Monday, January 28, 2013
Minnie's Room by Mollie Panter-Downes
This book was published by Persephone Books, a UK publisher of neglected books by twentieth century (mostly women) authors. I’ve written about Persephone before on this blog; click on the Persephone tag in the tag cloud at right to see all my posts. I love their books but they are not so easy to get from the public library. I’ve bought several of their titles directly from their website (here is a link to their page about Minnie’s Room) and have also found them at Memorial Library at the University of Wisconsin, which is where I found this one (and a few others) on a midwinter trip deep into the stacks. Ah the smell of old library books! Library lovers will know what I mean; all others may sneeze at the mere mention of it.
(Book 4, 2013)
Tuesday, December 14, 2010
The Making of a Marchioness by Frances Hodgson Burnett
Persephone’s version of this book is actually two novels in one: the first book, The Making of a Marchioness, followed by its sequel, The Methods of Lady Walderhurst. The first volume is a Cinderella-type story of Emily Fox-Seton, impoverished gentlewoman, who ekes out a living running errands for her wealthy acquaintances. While Hodgson Burnett occasionally provides glimpses of the dark side of Emily’s tenuous existence, mostly she dwells on her unflagging good spirits and continued optimism in the face of impending spinsterhood. And like any good Cinderella story, Emily’s prince eventually emerges in the form of the Marquis of Walderhurst, a dull self-centered man who chooses to marry Emily because her practical nature appeals to him. Thus Emily lives happily ever after as the Marchioness of Walderhurst.
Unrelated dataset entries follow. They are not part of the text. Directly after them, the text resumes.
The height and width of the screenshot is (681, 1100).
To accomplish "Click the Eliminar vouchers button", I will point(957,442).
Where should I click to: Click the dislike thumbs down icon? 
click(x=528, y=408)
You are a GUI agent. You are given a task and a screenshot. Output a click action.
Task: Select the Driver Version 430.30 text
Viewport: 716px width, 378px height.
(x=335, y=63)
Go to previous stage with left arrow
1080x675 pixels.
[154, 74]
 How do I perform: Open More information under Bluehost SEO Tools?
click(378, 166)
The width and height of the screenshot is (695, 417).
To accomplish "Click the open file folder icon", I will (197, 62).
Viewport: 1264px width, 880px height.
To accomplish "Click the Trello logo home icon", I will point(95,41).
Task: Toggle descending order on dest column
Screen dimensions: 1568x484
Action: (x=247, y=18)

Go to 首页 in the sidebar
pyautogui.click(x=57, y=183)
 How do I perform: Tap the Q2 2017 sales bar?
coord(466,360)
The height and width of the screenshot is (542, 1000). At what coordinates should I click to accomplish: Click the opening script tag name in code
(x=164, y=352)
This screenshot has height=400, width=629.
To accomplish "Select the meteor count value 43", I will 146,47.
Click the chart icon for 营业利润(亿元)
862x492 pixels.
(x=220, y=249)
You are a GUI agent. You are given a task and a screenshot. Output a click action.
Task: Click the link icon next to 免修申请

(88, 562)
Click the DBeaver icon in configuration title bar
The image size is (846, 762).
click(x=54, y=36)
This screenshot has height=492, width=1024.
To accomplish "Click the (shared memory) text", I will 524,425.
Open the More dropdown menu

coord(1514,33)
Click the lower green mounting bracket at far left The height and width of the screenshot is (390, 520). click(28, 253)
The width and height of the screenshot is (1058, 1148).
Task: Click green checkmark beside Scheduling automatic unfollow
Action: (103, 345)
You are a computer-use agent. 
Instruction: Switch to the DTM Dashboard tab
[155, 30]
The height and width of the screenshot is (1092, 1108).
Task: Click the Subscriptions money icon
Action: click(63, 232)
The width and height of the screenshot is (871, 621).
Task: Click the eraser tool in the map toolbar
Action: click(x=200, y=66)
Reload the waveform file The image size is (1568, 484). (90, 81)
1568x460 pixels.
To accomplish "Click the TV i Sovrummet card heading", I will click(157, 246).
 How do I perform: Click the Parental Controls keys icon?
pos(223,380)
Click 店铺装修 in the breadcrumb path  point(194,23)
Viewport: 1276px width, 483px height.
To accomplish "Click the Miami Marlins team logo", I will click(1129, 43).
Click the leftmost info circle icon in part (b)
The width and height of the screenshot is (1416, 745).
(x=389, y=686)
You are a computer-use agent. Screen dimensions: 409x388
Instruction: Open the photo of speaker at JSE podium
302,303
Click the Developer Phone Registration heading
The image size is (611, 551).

Or does she? The Methods of Lady Walderhurst could hardly be a more different book than its predecessor. Lord Walderhurst must travel to India to oversee his business interests. On her own at home, Emily is beset by the evil Alec Osborn, Walderhurst’s dissolute heir presumptive, who views Emily’s existence (and that of her potential offspring) as a direct threat to him. We move rapidly from a story so sweet that it hurts your teeth, to one so dark that it keeps you up at night. Is Osborn going to murder Emily? How involved in any potential plot is Osborn’s wife Hester, whom Emily befriends? And what exactly is going on with the Indian servant Ameerah?
Like most Persephone books, issues pertaining to feminism and class are just under the surface of these stories. Why must Emily be so accommodating all the time? Because it is her nature, or her only guarantee of survival? How does Hester’s Anglo-Indian heritage make her an ambiguous figure? Is Walderhurst's remoteness a feature of his personality or his culture? Persephone titles like this one make me think a lot. Maybe that's why they take me so long to read.
(Book 53, 2010)
Wednesday, April 29, 2009
Miss Pettigrew Lives for a Day by Winifred Watson

This was recently a movie starring Frances McDormand and Amy Adams. I finished reading the book more than a week ago but I put off writing about it hoping to see the movie first. I kept thinking it was going to come any day but then I discovered that someone in my family had hijacked the Netflix queue and High School Musical 3 arrived instead.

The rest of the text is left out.